Dr. George and Ankles

3#4 Dr. George


I was in my home village in Scoul, Switzerland, riding with friends. It was a normal day, sunny and relaxing. It had snowed around 30 centimeters the night before, and we were tracking it out fast.

Early in the afternoon, I decided to straight line in a chute, which I had done before on numerous occasions. Unaware of the frozen avalanche debris that was hidden by the new snow, I dropped in and pointed it. About halfway down, when I was really going fast, I experienced a hard thud under my board and a quick shearing knife-like pain in my front ankle. I stayed upright, and rode to the lift, but I knew that my day of riding was over.
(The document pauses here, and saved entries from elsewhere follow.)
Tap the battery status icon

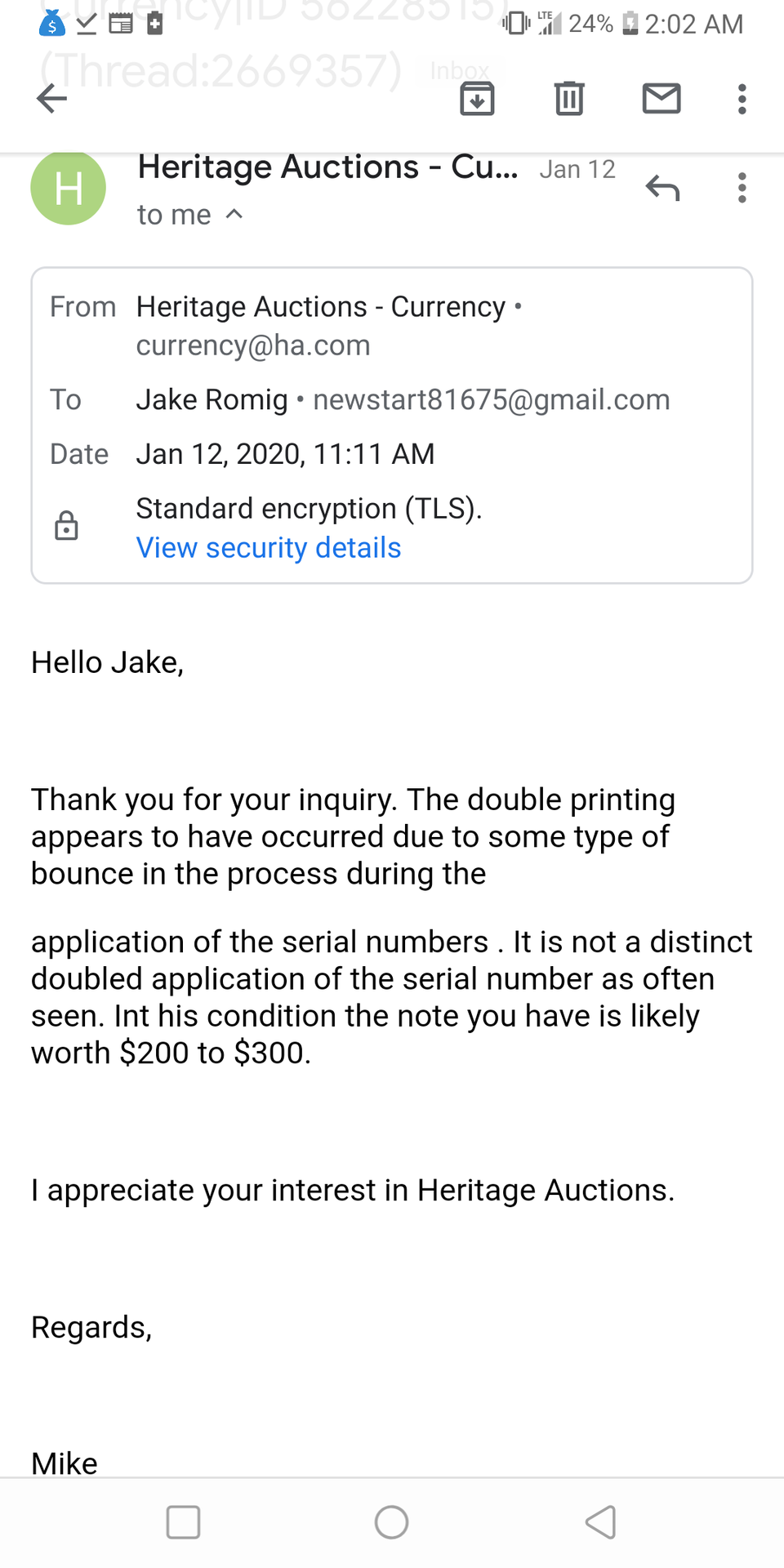(630, 24)
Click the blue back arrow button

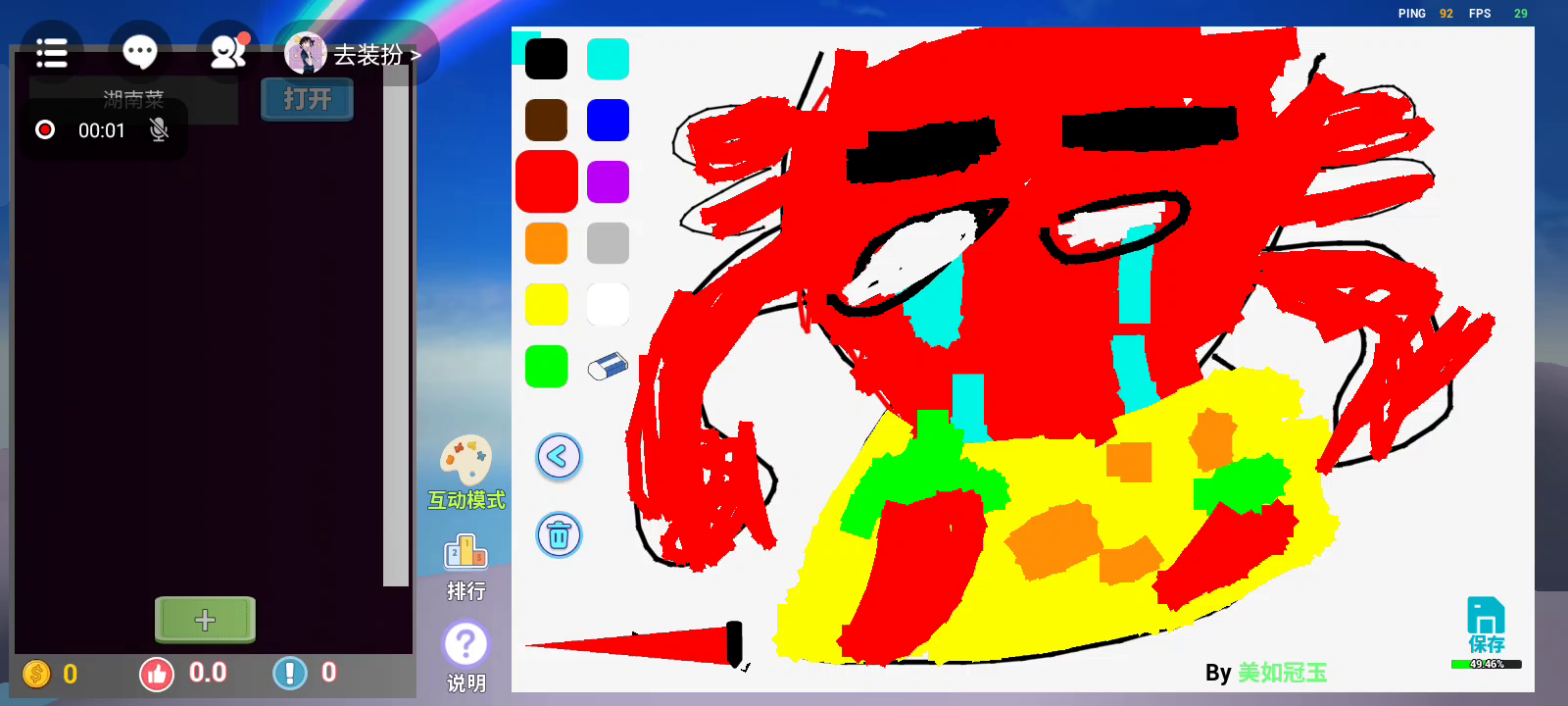click(x=559, y=457)
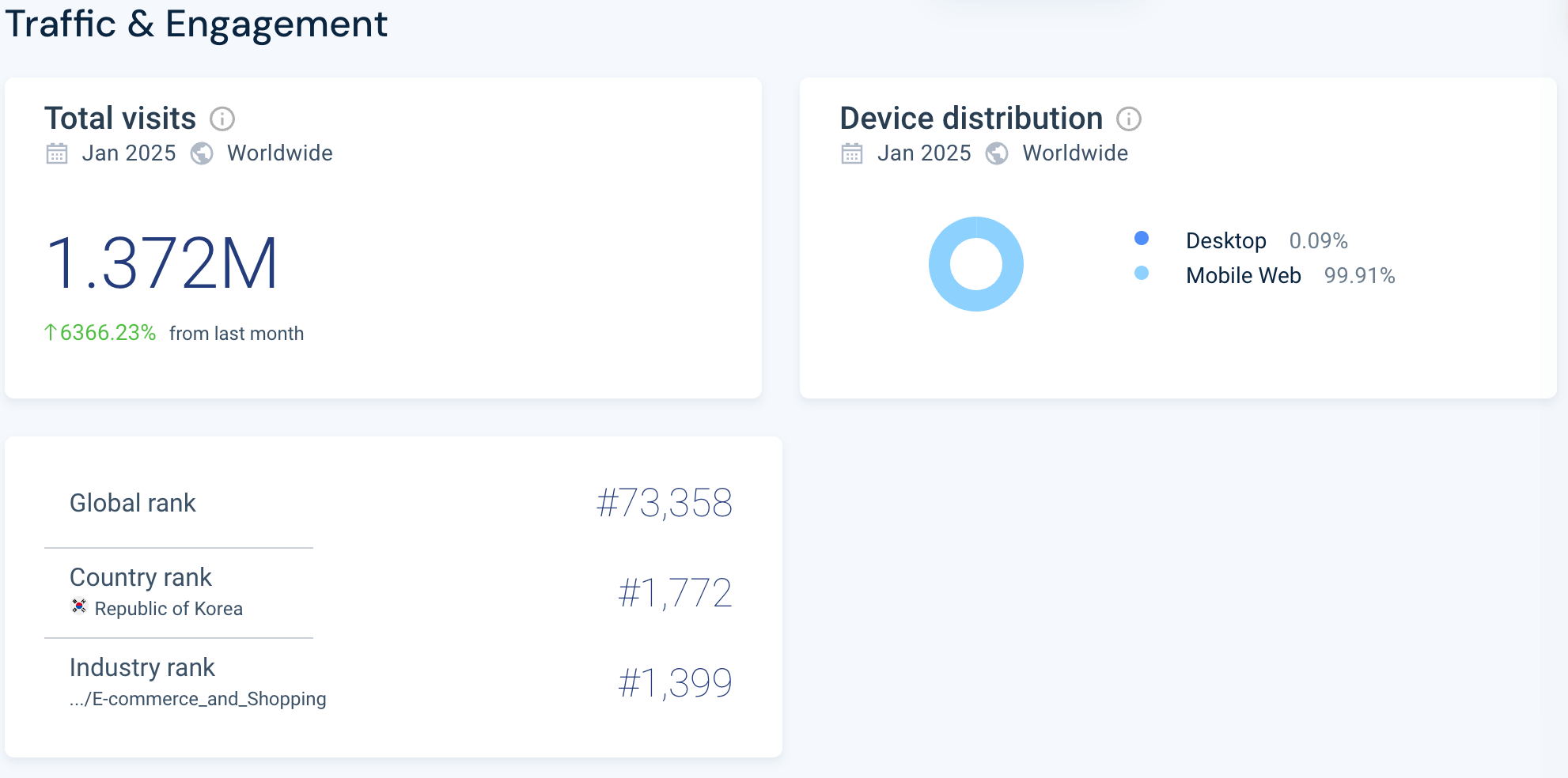This screenshot has width=1568, height=778.
Task: Click the Total visits info icon
Action: (223, 119)
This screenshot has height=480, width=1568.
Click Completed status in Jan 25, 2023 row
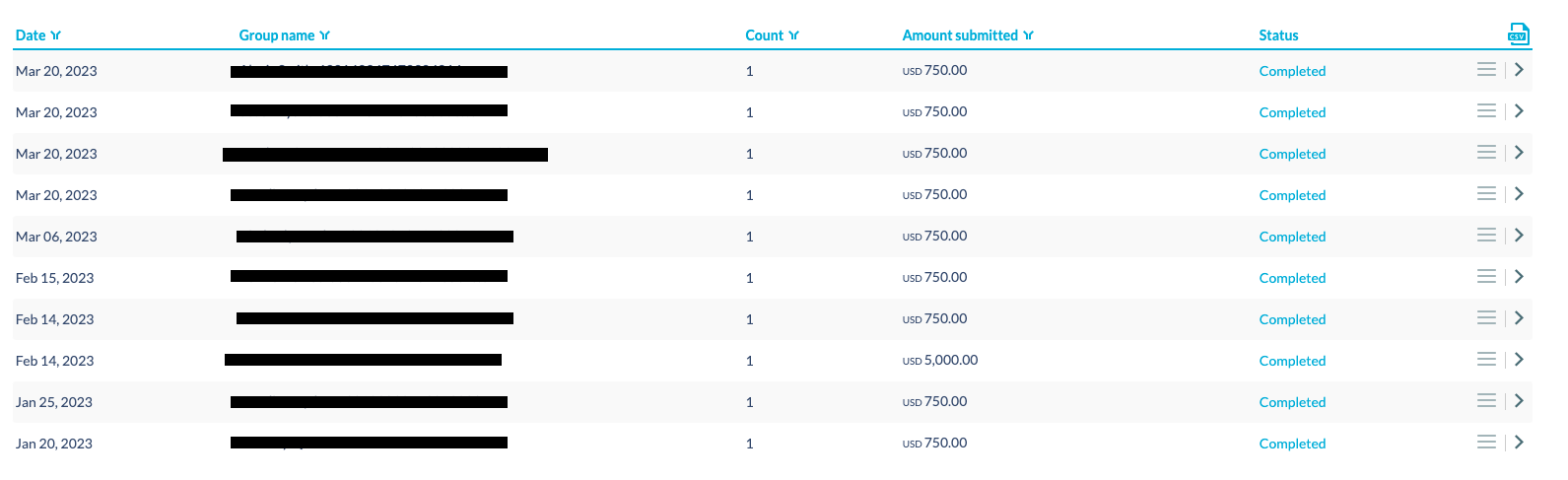pyautogui.click(x=1292, y=402)
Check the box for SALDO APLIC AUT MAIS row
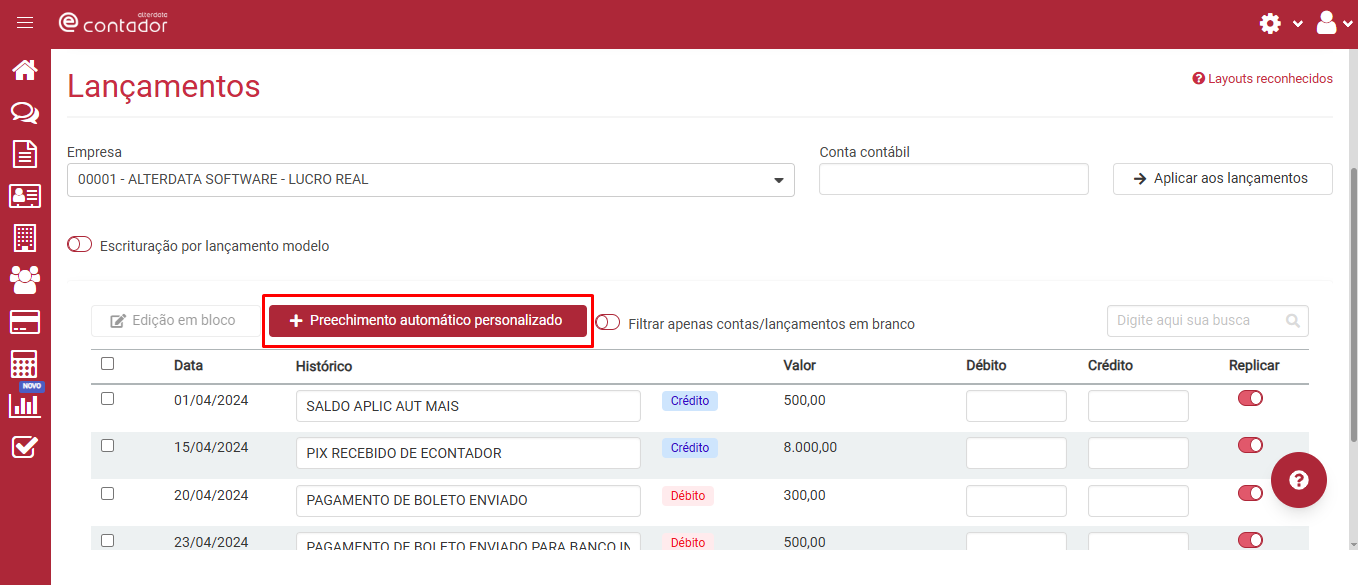Screen dimensions: 1358x585 (x=108, y=399)
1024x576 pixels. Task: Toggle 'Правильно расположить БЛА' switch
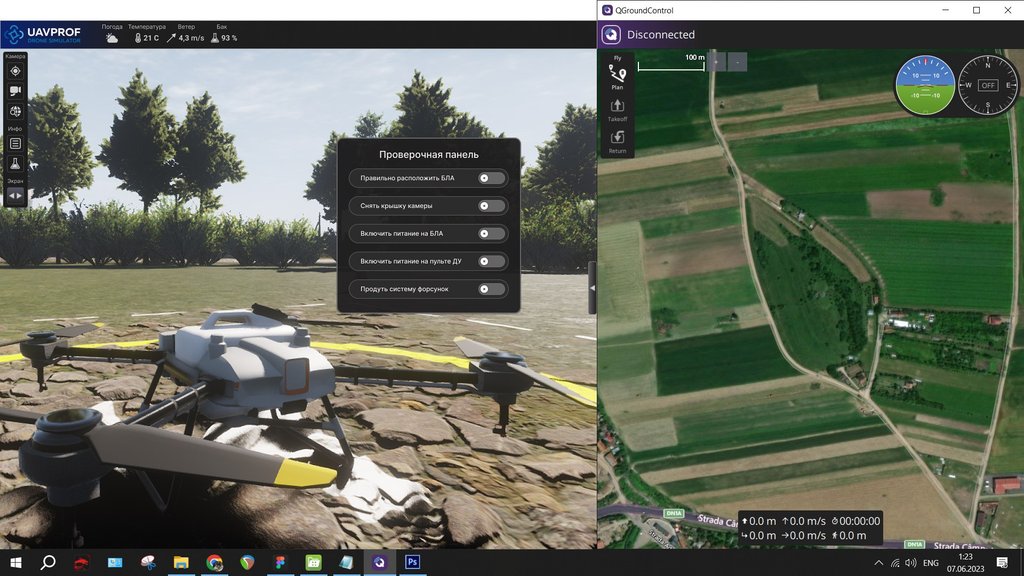[x=492, y=178]
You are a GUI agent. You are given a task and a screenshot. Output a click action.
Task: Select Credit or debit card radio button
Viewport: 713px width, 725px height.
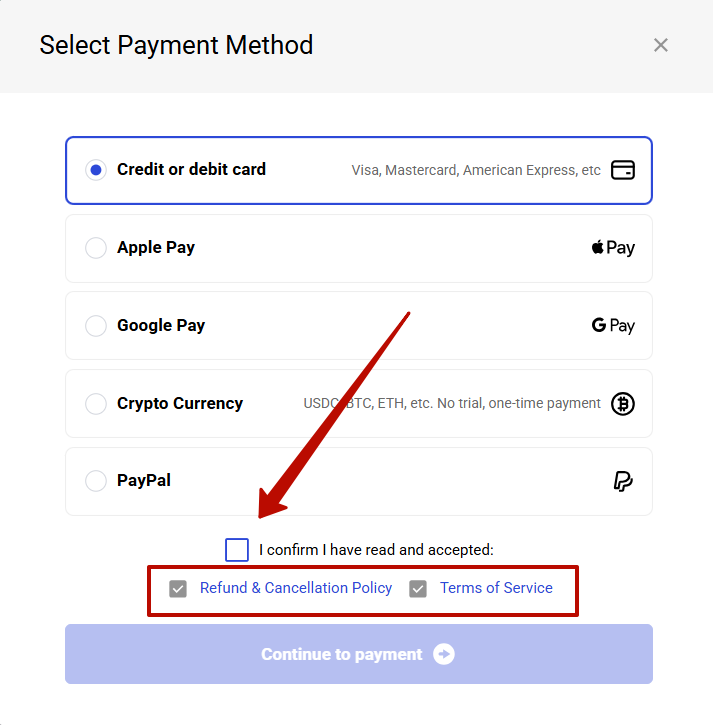point(96,170)
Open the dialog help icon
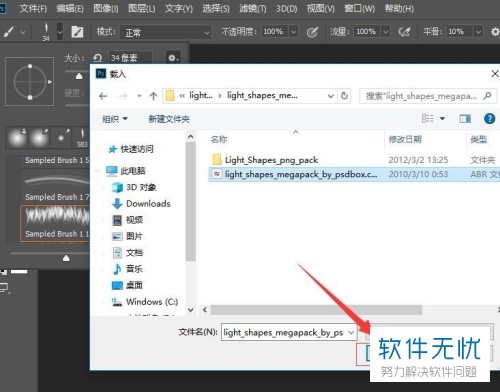 click(x=489, y=119)
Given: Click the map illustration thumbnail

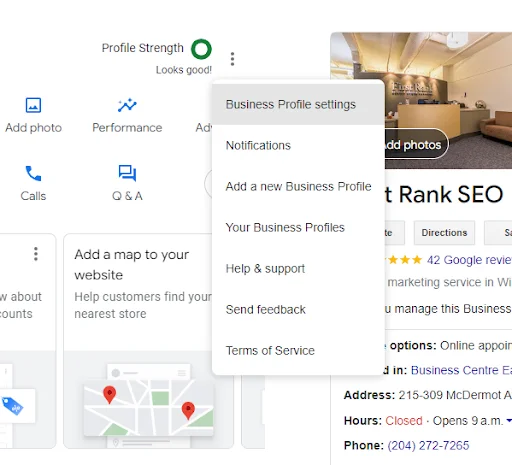Looking at the screenshot, I should point(148,406).
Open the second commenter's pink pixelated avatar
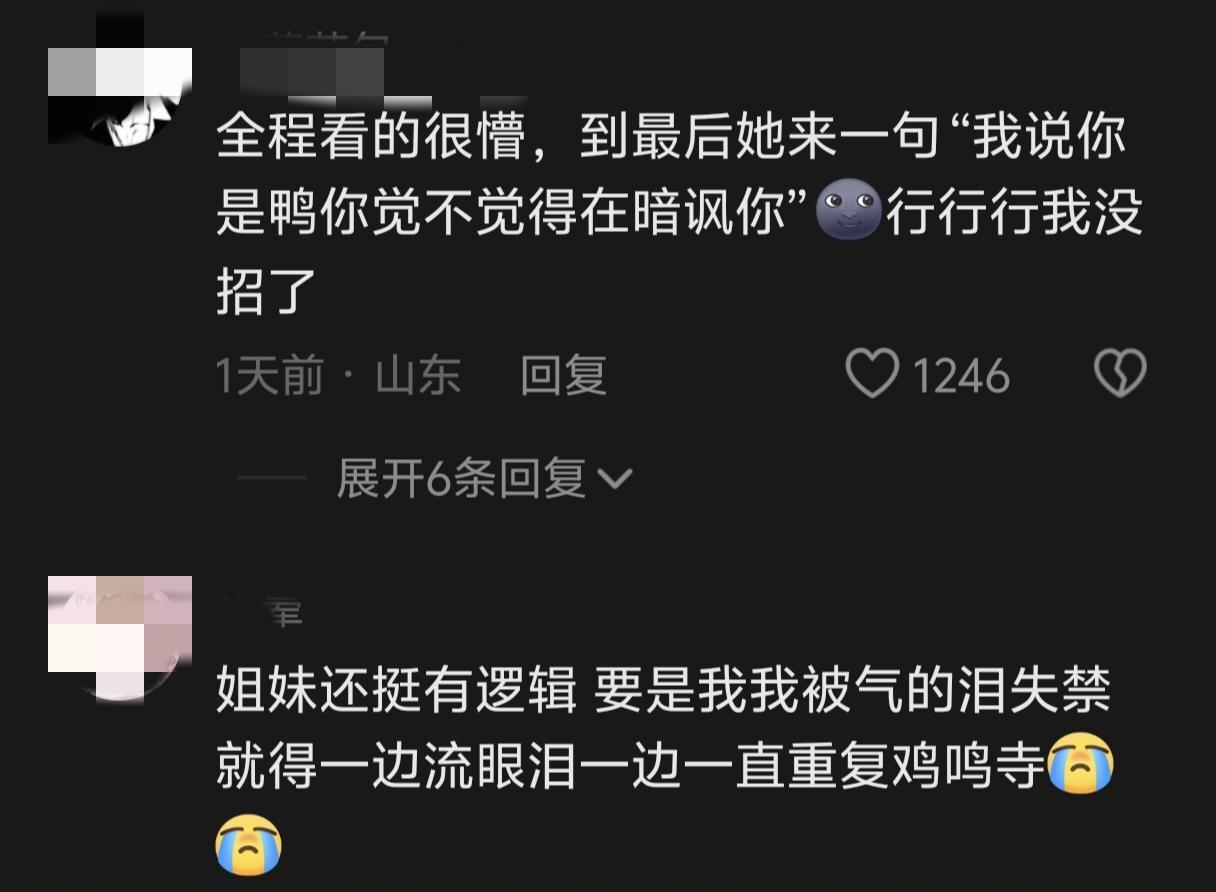 click(x=120, y=637)
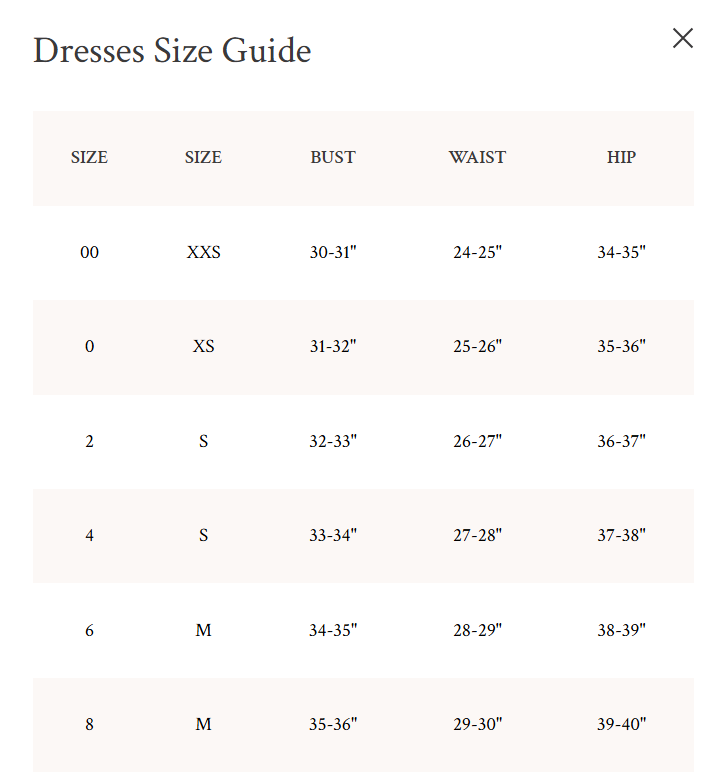The height and width of the screenshot is (772, 724).
Task: Click the waist 28-29" measurement
Action: coord(477,630)
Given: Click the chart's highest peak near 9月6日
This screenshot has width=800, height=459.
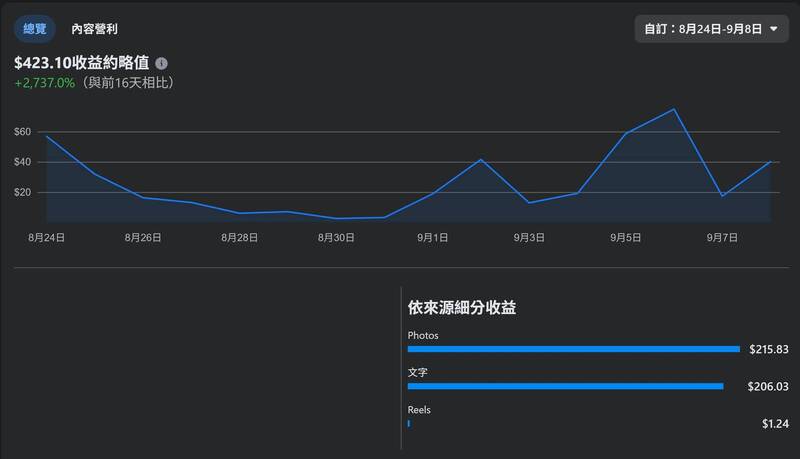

That evening swelling appeared, and my mobility was reduced. These are two things that no snowboarder needs in February–the middle of a potentially great season. I was left with only two choices, take up to two months off of snowboarding because ankles are a bitch to heal, or find a solution that would allow me to remain on my board during the healing period. That's when good old Dr. George came along.–Dani Kiwi Meier

Ankle injuries are the leading injury among soft-boot snowboarders and amount to roughly 28 percent of all snowboarding injuries.

Ankle sprains usually occur when you exceed the range of motion of your ankle while jumping or doing tricks, but they can also happen under normal riding conditions. Usually your lateral ligament complex (anterior fibula talar ligaments or the ligaments that run side to side) is the most affected.

Here is the reason why:

Your ankle joint consists of two articulations (two ways that the joint interrelates) that allow different types of movement. The joint between your shin bone and the talar bone (ankle joint) moves your foot only up and down, while the joint between your talar bone and heelbone (subtalar joint) allows only internal and external rotation. If you make an internal rotation over the exceeded range of motion of your subtalar joint, you dramatically increase the tension of the lateral ligaments that stabilize your ankle joint. Due to the high velocity of an impact, your muscle system is too slow to counterreact, which usually results in a rupture of these ligaments.

How do I know I've injured my ankle?

A sure sign is sharp pain with immediate swelling on the outside of your ankle. If this happens, immediately stop riding, and apply ice to the swelling. Never put heat on a sprained ankle, it will only make things worse. Remember to RICE your injury: “R” standing for rest, “I” for ice, “C” for compression, and “E” for elevation.

Today, most ankle sprains are treated without surgery and heal within six to eight weeks. In any case, if you sustain an injury, see your doctor as soon as possible. An untreated ankle sprain can lead to a permanent ligament instability.

What can you do to avoid ligament sprains?

Due to the flex of soft boots, torsional forces are often transmitted to unprotected ligaments. Good quality boots and bindings are essential to preventing injuries, especially if you use step-ins; with step-ins torsional forces are directly transmitted to your feet due to the rigid fixation between board and boot. Boots shouldn't be too soft and should have reinforcements that protect the fragile ankle anatomy. An ankle stabilization system (a wrap or brace) can also help to reduce the risk of an injury, even if they can't completely prevent them.

The muscles of the foot are important in protecting your ankle against injuries. Boots that are too stiff decrease the counter reaction forces of your muscles and inevitably weaken them. Always tighten your boots and bindings properly, making sure that you have a good fit. If you have weak ankles, a program of specific muscle training under the guidance of physiotherapy can increase muscular counter reaction forces.

Note: Never snowboard in ski boots–the injury risk more than doubles.

These pictures show Dani demonstrating how to strengthen your ankle muscles.

First picture: Stand on a stair with one foot and do calf push-ups, lifting and lowering the foot. Use the first step (not the last step) of the stairs, and don't forget to hold the handrail for balance! Repeat with the other leg.
Second picture: Attach a weight of about three pounds to your foot, and lift and lower the foot sideways. Repeat with the other foot.